Prime Minister Girija Prasad Koirala and his Seven-Party Alliance (SPA) colleagues probably still nurse grievances from the 1990-2002 phase of Nepali democracy. All those noises over corruption, nepotism, abuse of power, indifference from civil society organizations, the media and a motley crew of unelected and unaccountable quarters.
Yet the SPA constituents probably weren’t expecting the Demolition Derby to swing back so fast and strike so hard.
Take Dr. Devendra Raj Pandey’s statement absolving royalists of any role in the Madhes conflagration. What impelled our embodiment of civil society to jump to such a sweeping conclusion against the ruling elite’s accepted wisdom?
Certainly not any residual nostalgia for the royalist decades that allowed him to climb the Finance Ministry ladder all the way up to the secretary’s wing before he made a virtue of insubordination to the premier on the eve of the referendum in 1980.
In fairness, Dr. Pandey may have been truly overwhelmed by the genuineness of the Madhesis’ grievances. His conclusion may even be considered an act of contrition for his own inability to address the Terai’s concerns in his various incarnations in public life.
But how does that rule out the possibility of extraneous fishermen riveted on their own catch in the troubled waters? Surely Dr. Pandey’s failure to recognize familiar faces in the angry crowds could not have automatically empowered him to pronounce an acquittal verdict.
The most plausible explanation may sound the most cynical. But Dr. Pandey may have come to the royalists’ rescue only to embarrass the Koirala government. Of course, it would be unfair to single him out here. Daman Nath Dhungana is still infuriated by the SPA’s cold-shouldering of civil society while appointing representatives to the interim legislature and is quite candid about that.

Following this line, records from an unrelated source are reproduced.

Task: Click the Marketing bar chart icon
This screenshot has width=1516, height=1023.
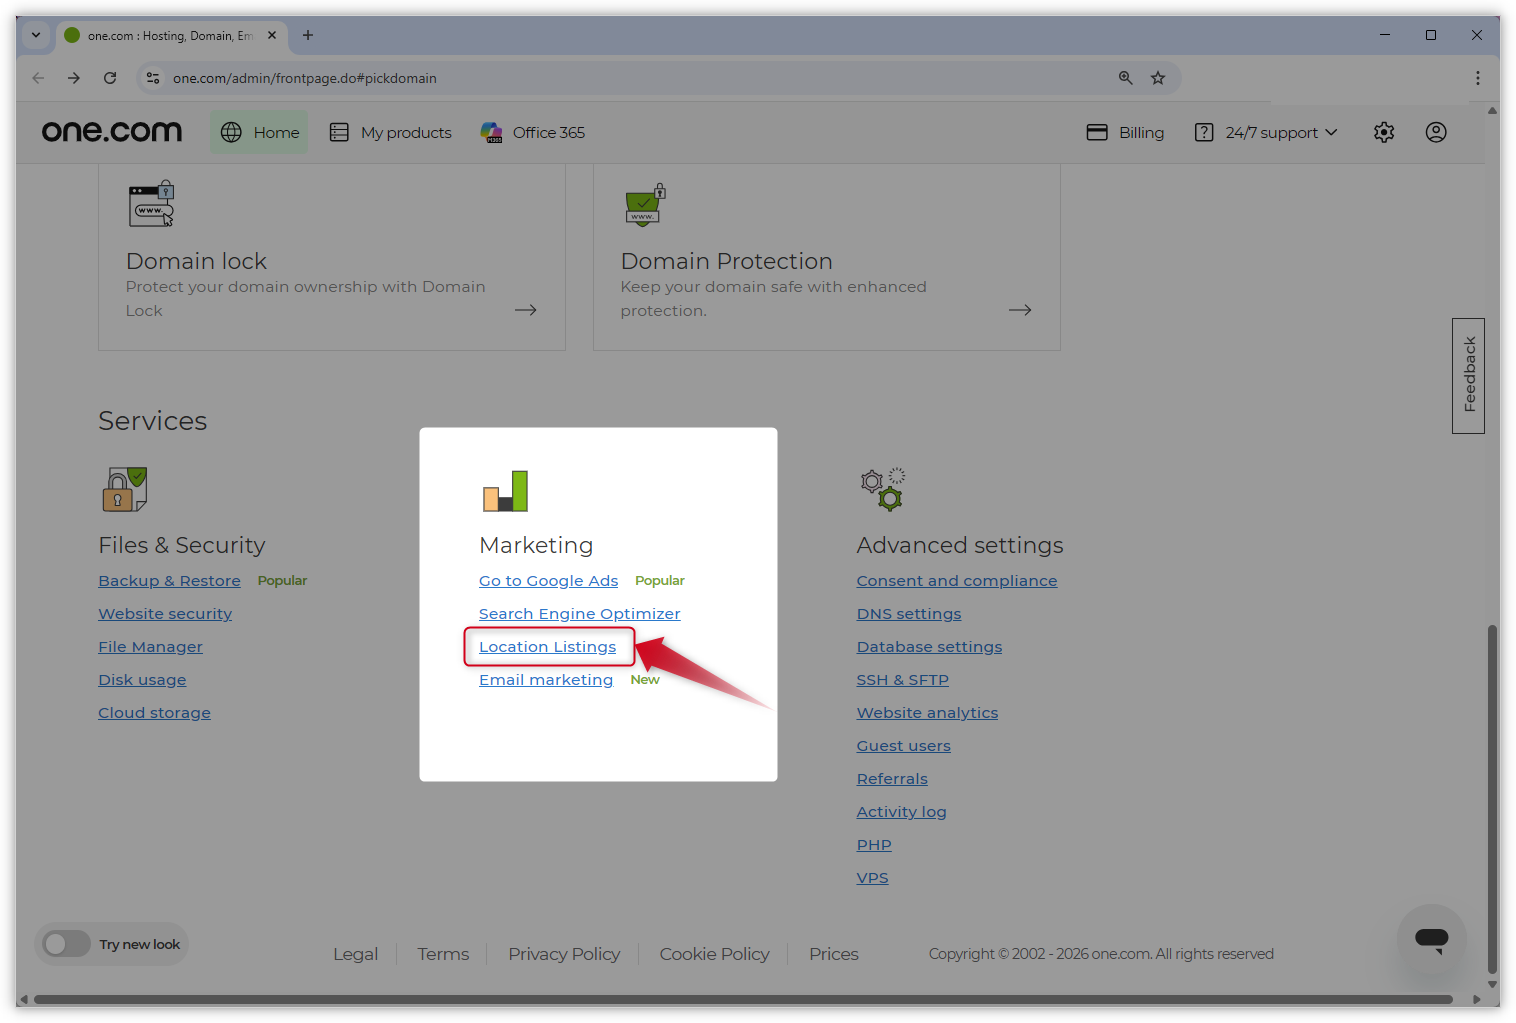Action: tap(503, 490)
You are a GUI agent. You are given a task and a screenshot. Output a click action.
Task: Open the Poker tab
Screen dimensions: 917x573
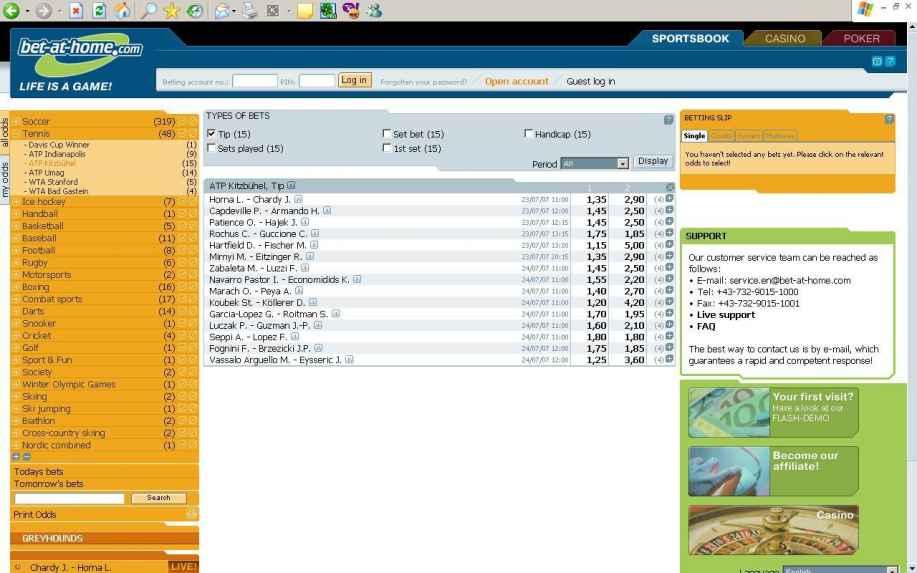862,38
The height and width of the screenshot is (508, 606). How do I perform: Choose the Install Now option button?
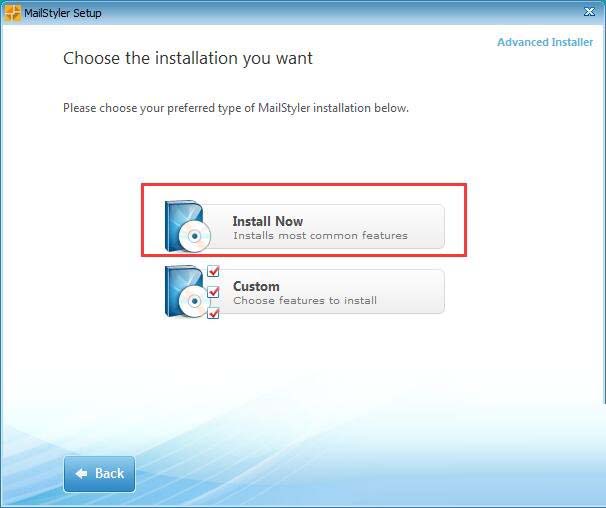pos(330,227)
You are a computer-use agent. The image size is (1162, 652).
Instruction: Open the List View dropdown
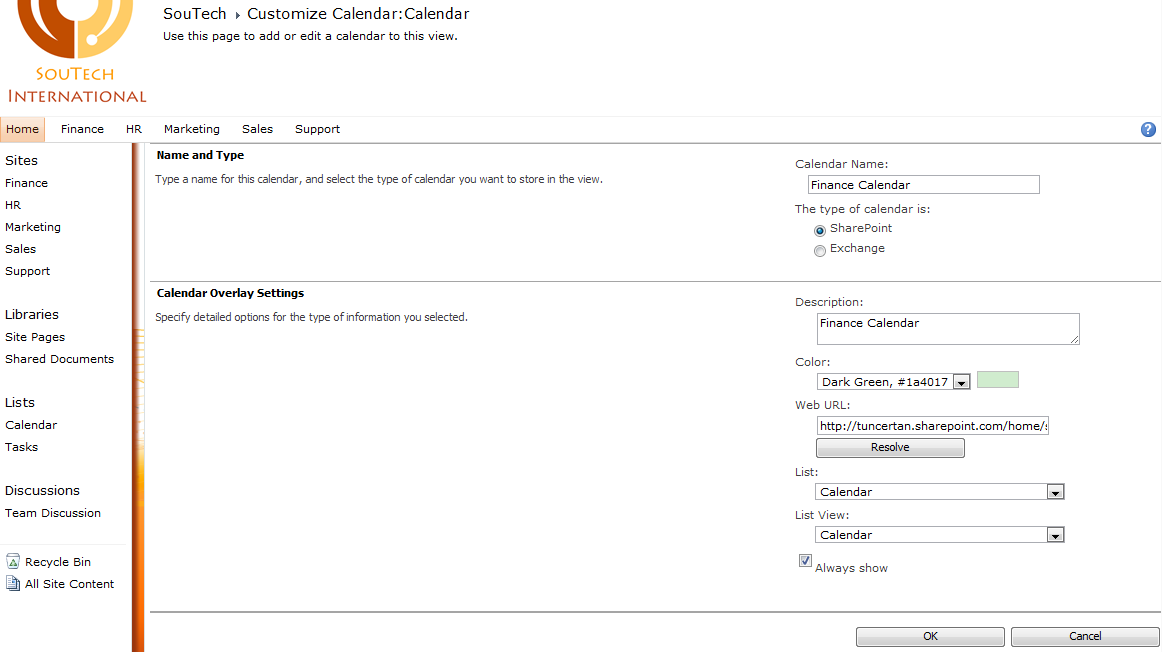[x=1055, y=534]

Although he hasn’t expressed any such sentiment in so many words, Padma Ratna Tuladhar must be in discomfort now that Prachanda can meet Koirala in full public view. (Krishna Pahadi must be doubly injured, now that the Madhesi movement has, in the words of one astute blogger, regionalized his aura.)
The restoration of the democratic process has encouraged the media, too, to revert to subversion. The Fourth Estate, which considers itself the sole claimants to the invulnerability it despises in despots it sees everywhere else, has squandered few opportunities to undercut the new aristocracy. The timing of all those SMS polls, inquiries into royal finances and assertions on how Madhesis have not received such a raw deal makes their underlying content suspect.
Most Nepalis now recognize how easily and equally power can be abused under palace or party rule. They are perceptive enough to extrapolate the extent these ills would reach under the Maoists.
If the SPA-Maoist alliance was deemed good enough to marginalize the “autocratic” palace then maybe the constituents are good enough to try to navigate through the choppy seas. At a minimum, those who hailed the House of Representatives Proclamation as Nepal’s Magna Carta shouldn’t be the first ones baying for the drafters’ blood.
As to the royalists, since the government continues to hold the three ex-ministers regime, we can proceed on the premise that they may have had a hand in the southern inferno. What’s the next logical step? One weekly had a prudent solution: the government should start talking to them.
What do the royalists want? Undo the historic House of Representatives proclamation and restore to all those state institutions the royal prefix? They’re smarter than that. All that hobnobbing with the Hindutva crowd in Birganj last April couldn’t save the royal regime.
Are the royalists fanning the riots to remind us that the only time an authentic Madhise ever rose as high as the deputy premiership under a palace-appointed government (before accepting a demotion months later)? Or is Badri Prasad Mandal a mandale before he is a madhise?
Maybe the royalists want us to make up our minds on who we really are – a collection of conquered peoples consumed by our ancient hatreds or a community of communities that can still try to make the most of our diversity? That National Unity Day, in other words, should have a place on a republican calendar?